By Dave Dahl – Lo Rez Brewing
You have all your equipment and now you’re ready to dive in and make the best tasting beer in the world. Take a step back and learn the basics. The first step on most home brewer’s journey is the extract kit.
What do you want to brew? If you’ve read this far you already know what you want to brew. And I’ll bet it’s a “double-stuffed extra dry-hopped quad”. For some reason beginning homebrewers always want to start big. I know I did. If that’s what you want to brew, go nuts. But promise me, at some point, you’ll want to brew something lighter or more subtle. You can hide lots of mistakes playing a loud electric guitar, but when you play acoustic guitar, there’s nothing to hide behind – it’s exactly the same with beer. So pick a style. My only recommendation is to start with some type of ale. All beer is either an ale or a lager (click here for a cool visualization of beer styles), and brewing lagers is much trickier.
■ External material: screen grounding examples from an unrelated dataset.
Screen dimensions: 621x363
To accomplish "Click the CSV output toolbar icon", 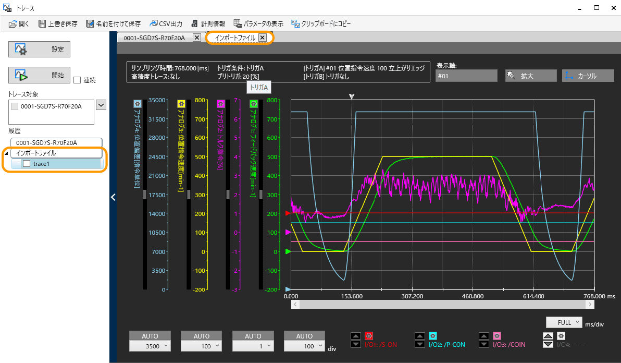I will pyautogui.click(x=154, y=23).
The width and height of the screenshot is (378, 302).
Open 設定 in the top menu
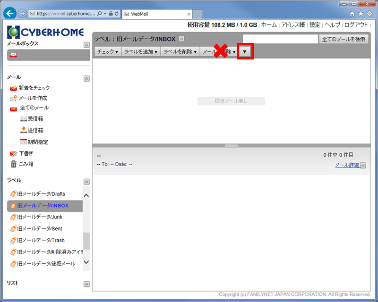click(315, 25)
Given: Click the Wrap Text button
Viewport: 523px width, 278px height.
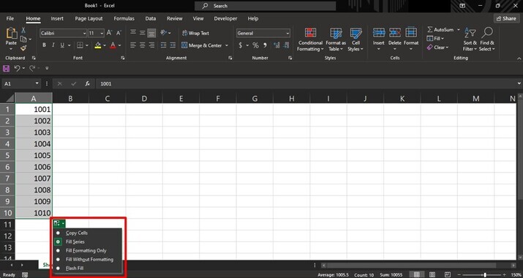Looking at the screenshot, I should (196, 33).
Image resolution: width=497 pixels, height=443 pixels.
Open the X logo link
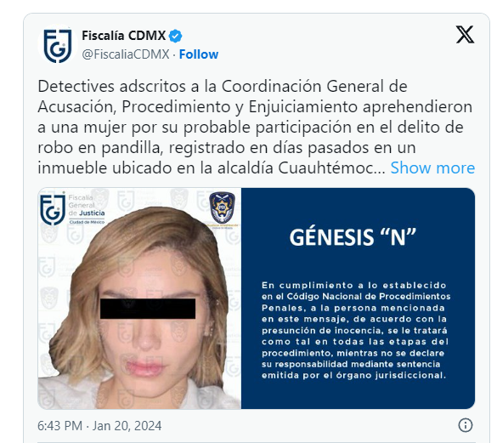pyautogui.click(x=465, y=34)
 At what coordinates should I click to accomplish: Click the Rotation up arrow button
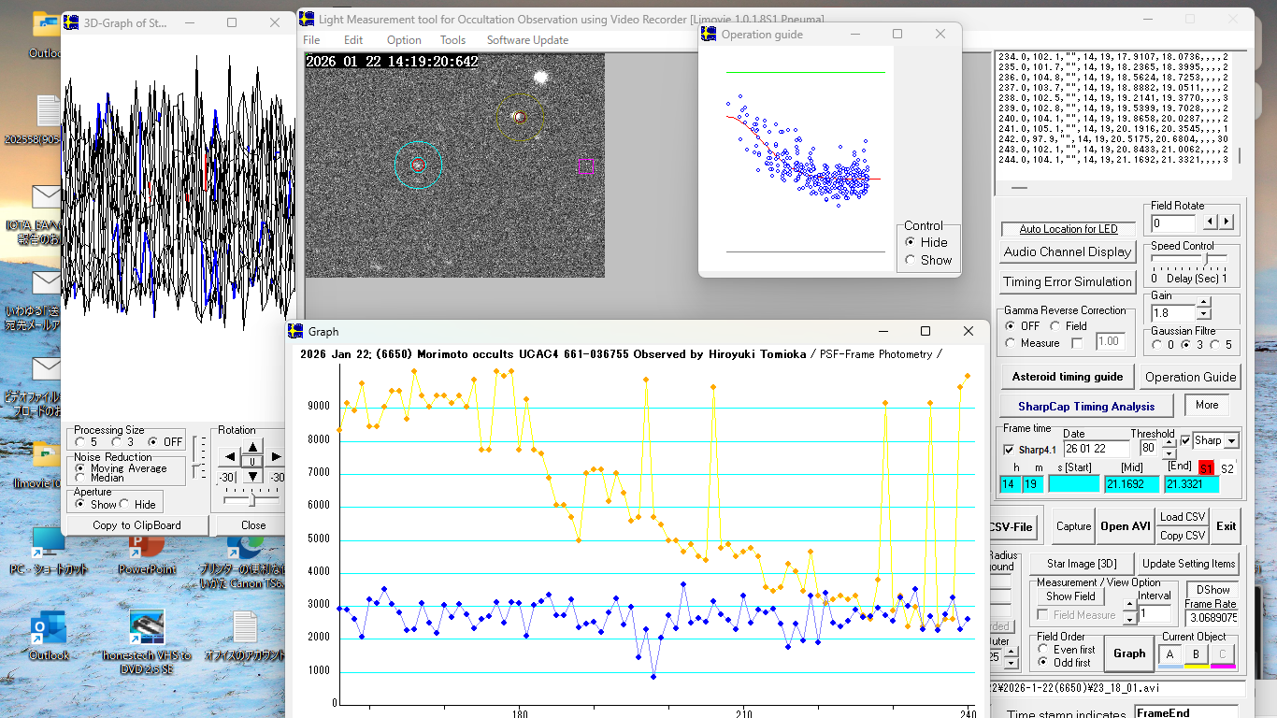(252, 446)
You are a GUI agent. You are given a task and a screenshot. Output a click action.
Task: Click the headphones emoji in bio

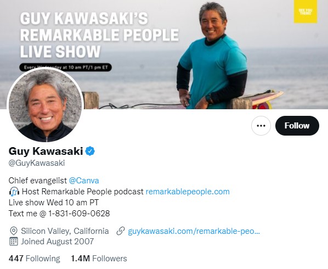[x=14, y=192]
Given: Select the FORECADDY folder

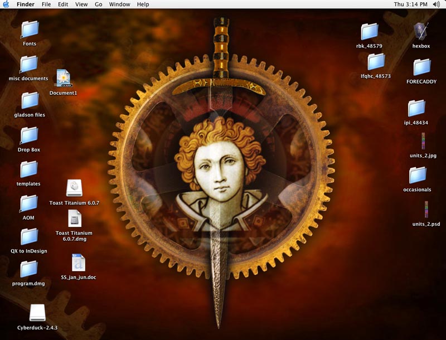Looking at the screenshot, I should coord(421,67).
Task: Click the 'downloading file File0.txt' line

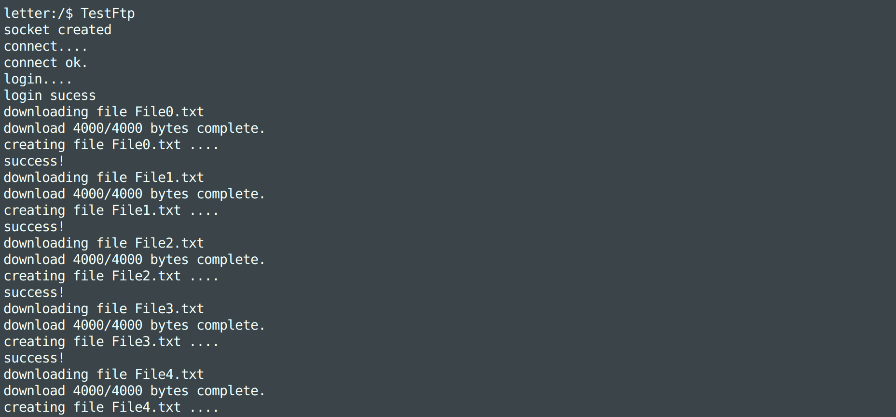Action: click(104, 112)
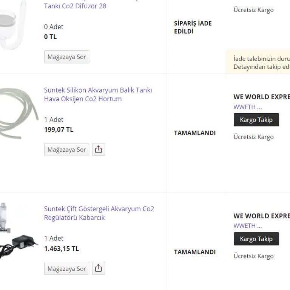Ask the store about the silicone hose
290x290 pixels.
tap(66, 150)
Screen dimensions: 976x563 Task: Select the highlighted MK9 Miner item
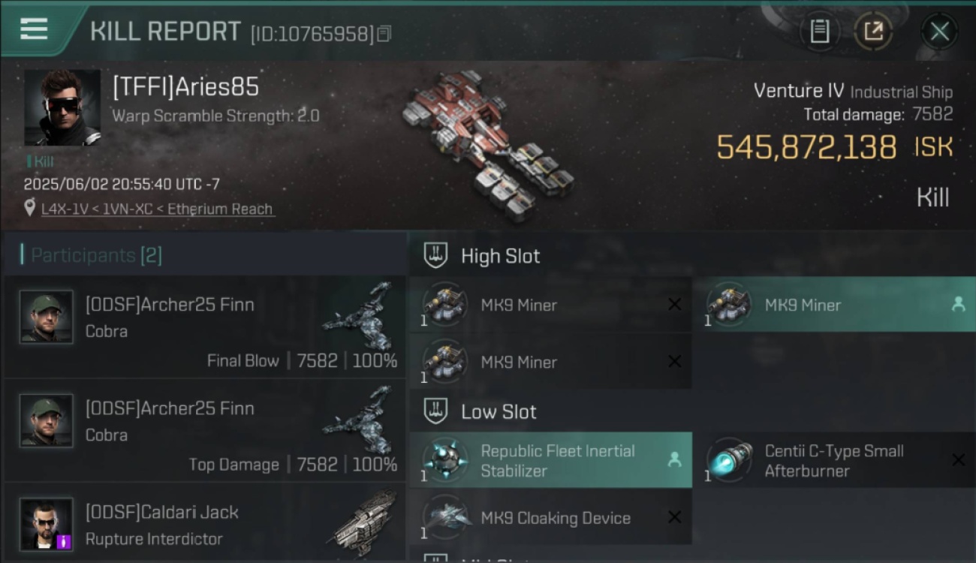click(833, 305)
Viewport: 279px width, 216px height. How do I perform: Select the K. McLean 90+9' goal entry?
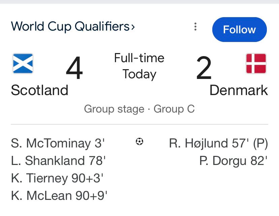pyautogui.click(x=59, y=196)
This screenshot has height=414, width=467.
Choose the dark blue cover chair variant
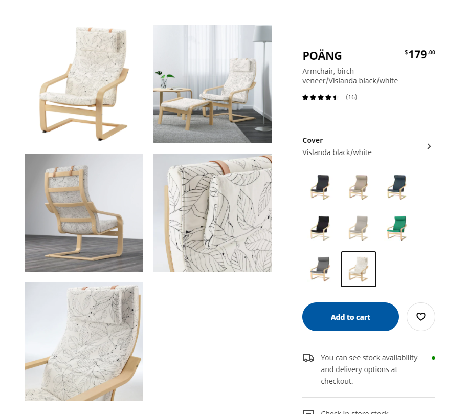[x=397, y=187]
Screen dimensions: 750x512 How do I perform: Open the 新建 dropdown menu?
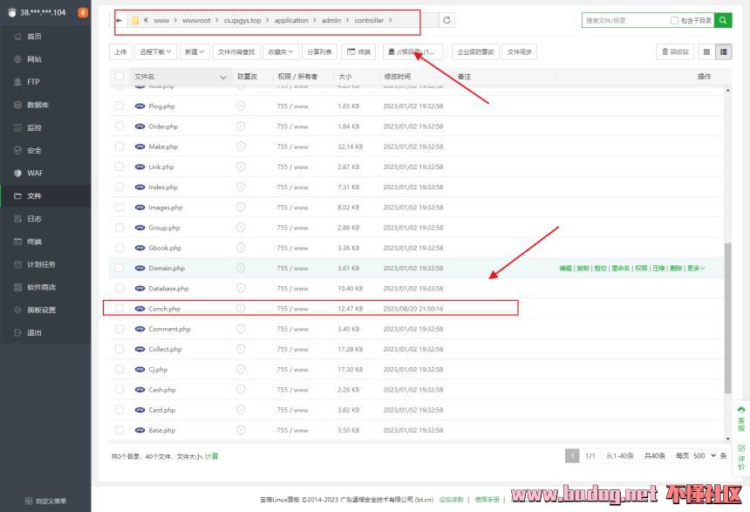[x=194, y=52]
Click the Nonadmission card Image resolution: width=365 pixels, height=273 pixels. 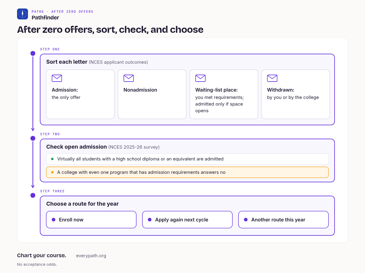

So you have the hardware, and you know what you want to brew. Let’s get the ingredients.
Making beer is like making chicken soup. You can make good chicken soup using chicken stock, or you can make killer chicken soup by making your own stock. In this analogy chicken stock is “extract brewing” and making your own stock is “all-grain brewing.” Since we’re talking 101, let’s keep it simple and focus on an scoring an extract recipe kit.
You’ve already made a trip to your local homebrew store for equipment, so pick up your ingredients there too. They’ll likely have pre-prepared kits that correspond to styles (IPA, Scotch ale, etc). A “kit” is simply pre-weighed portions of grains, hops, yeast, and malt extract. Be sure to tell them you want a kit with malt extract, or you’ll be jumping to homebrewing 401 without the right hardware or patience. Malt extract is the chicken stock mentioned above – it’s a condensed version of what you get from mashing grains when brewing all grain. You can get it dried (like powdered sugar) or liquid (like molasses), which have different (and largely subjective) tradeoffs.
Pro tip: never, ever, ever use dried yeast. There’s some okay dried yeast out there but it’s much easier to find a great liquid yeast from either Wyeast or White Labs. Every homebrew store and online store stocks one, or both, lines of yeasts. Always use liquid yeast and make sure the yeast matches your beer style. If you go to a local homebrew shop and ask for help with a kit, it’s highly unlikely they’ll give you dry yeast in a packet, but keep an eye out for it.
IMPORTANT: If your uncle gave you a Mr. Beer kit, you do not have your ingredients. A Mr. Beer kit is merely an efficient way to waste an afternoon making something you that tell your friends is great, but that really sucks in reality. Throw out that kit out, follow my recommendations above, and tell your uncle his beer kit was awesome.